# DIRECTIONS
Word for word, retype every entry in the listing.

# INFORMATION GIVEN

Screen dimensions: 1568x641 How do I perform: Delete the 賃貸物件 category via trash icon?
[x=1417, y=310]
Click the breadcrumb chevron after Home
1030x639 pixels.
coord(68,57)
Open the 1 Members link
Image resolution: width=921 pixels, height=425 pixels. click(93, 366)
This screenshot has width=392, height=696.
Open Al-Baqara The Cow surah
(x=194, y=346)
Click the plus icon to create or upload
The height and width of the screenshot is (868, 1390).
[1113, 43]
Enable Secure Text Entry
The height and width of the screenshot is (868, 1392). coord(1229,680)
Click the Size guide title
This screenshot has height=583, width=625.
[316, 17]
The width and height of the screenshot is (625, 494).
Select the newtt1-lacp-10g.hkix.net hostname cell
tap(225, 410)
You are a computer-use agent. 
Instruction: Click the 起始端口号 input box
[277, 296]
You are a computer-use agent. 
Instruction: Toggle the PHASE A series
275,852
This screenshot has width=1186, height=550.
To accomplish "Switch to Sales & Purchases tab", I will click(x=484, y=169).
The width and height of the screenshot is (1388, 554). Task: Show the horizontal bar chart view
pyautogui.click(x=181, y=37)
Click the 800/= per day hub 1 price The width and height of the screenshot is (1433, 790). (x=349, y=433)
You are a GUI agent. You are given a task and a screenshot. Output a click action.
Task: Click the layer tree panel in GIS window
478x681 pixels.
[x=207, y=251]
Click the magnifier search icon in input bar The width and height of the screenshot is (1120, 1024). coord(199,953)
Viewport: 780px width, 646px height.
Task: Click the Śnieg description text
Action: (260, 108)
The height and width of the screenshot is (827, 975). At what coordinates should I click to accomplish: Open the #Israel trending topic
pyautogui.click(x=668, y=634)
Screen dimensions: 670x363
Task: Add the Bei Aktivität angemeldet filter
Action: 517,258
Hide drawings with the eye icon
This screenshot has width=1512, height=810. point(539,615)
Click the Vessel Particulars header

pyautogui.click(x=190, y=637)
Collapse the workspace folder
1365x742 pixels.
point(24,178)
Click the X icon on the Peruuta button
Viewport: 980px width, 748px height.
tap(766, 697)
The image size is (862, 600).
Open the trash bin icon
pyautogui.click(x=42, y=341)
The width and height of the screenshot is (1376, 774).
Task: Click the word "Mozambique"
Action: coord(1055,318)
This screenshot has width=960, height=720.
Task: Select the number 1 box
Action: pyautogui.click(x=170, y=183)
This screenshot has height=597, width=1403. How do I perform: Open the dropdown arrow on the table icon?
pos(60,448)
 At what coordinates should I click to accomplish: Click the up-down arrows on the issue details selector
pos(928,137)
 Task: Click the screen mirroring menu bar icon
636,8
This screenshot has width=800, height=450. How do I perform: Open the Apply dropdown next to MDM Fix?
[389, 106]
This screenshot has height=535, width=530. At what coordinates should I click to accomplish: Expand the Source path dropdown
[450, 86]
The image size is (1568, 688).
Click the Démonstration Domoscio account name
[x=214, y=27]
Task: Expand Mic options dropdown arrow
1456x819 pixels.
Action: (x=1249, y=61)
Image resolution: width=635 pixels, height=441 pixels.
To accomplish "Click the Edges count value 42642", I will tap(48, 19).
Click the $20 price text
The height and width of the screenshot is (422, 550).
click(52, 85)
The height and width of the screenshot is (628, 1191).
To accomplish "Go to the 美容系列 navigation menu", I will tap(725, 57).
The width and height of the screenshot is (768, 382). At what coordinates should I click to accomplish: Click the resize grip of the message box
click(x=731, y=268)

# RESULT OF THIS EXERCISE
Screen dimensions: 1568x641 How do I perform: Delete the 賃貸物件 category via trash icon?
[x=1417, y=310]
Click the breadcrumb chevron after Home
1030x639 pixels.
coord(68,57)
Open the 1 Members link
Image resolution: width=921 pixels, height=425 pixels. click(93, 366)
This screenshot has width=392, height=696.
Open Al-Baqara The Cow surah
(x=194, y=346)
Click the plus icon to create or upload
The height and width of the screenshot is (868, 1390).
[1113, 43]
Enable Secure Text Entry
The height and width of the screenshot is (868, 1392). coord(1229,680)
Click the Size guide title
This screenshot has height=583, width=625.
[316, 17]
The width and height of the screenshot is (625, 494).
Select the newtt1-lacp-10g.hkix.net hostname cell
tap(225, 410)
You are a computer-use agent. 
Instruction: Click the 起始端口号 input box
[277, 296]
You are a computer-use agent. 
Instruction: Toggle the PHASE A series
275,852
This screenshot has width=1186, height=550.
To accomplish "Switch to Sales & Purchases tab", I will click(x=484, y=169).
The width and height of the screenshot is (1388, 554). Task: Show the horizontal bar chart view
pyautogui.click(x=181, y=37)
Click the 800/= per day hub 1 price The width and height of the screenshot is (1433, 790). (x=349, y=433)
You are a GUI agent. You are given a task and a screenshot. Output a click action.
Task: Click the layer tree panel in GIS window
478x681 pixels.
[x=207, y=251]
Click the magnifier search icon in input bar The width and height of the screenshot is (1120, 1024). coord(199,953)
Viewport: 780px width, 646px height.
Task: Click the Śnieg description text
Action: (260, 108)
The height and width of the screenshot is (827, 975). At what coordinates should I click to accomplish: Open the #Israel trending topic
pyautogui.click(x=668, y=634)
Screen dimensions: 670x363
Task: Add the Bei Aktivität angemeldet filter
Action: 517,258
Hide drawings with the eye icon
This screenshot has width=1512, height=810. point(539,615)
Click the Vessel Particulars header

pyautogui.click(x=190, y=637)
Collapse the workspace folder
1365x742 pixels.
point(24,178)
Click the X icon on the Peruuta button
Viewport: 980px width, 748px height.
tap(766, 697)
The image size is (862, 600).
Open the trash bin icon
pyautogui.click(x=42, y=341)
The width and height of the screenshot is (1376, 774).
Task: Click the word "Mozambique"
Action: coord(1055,318)
This screenshot has width=960, height=720.
Task: Select the number 1 box
Action: pyautogui.click(x=170, y=183)
This screenshot has height=597, width=1403. How do I perform: Open the dropdown arrow on the table icon?
pos(60,448)
 At what coordinates should I click to accomplish: Click the up-down arrows on the issue details selector
pos(928,137)
 Task: Click the screen mirroring menu bar icon
636,8
This screenshot has width=800, height=450. How do I perform: Open the Apply dropdown next to MDM Fix?
[389, 106]
This screenshot has height=535, width=530. At what coordinates should I click to accomplish: Expand the Source path dropdown
[450, 86]
The image size is (1568, 688).
Click the Démonstration Domoscio account name
[x=214, y=27]
Task: Expand Mic options dropdown arrow
1456x819 pixels.
Action: (x=1249, y=61)
Image resolution: width=635 pixels, height=441 pixels.
To accomplish "Click the Edges count value 42642", I will tap(48, 19).
Click the $20 price text
The height and width of the screenshot is (422, 550).
click(52, 85)
The height and width of the screenshot is (628, 1191).
To accomplish "Go to the 美容系列 navigation menu", I will tap(725, 57).
The width and height of the screenshot is (768, 382). At what coordinates should I click to accomplish: Click the resize grip of the message box
click(x=731, y=268)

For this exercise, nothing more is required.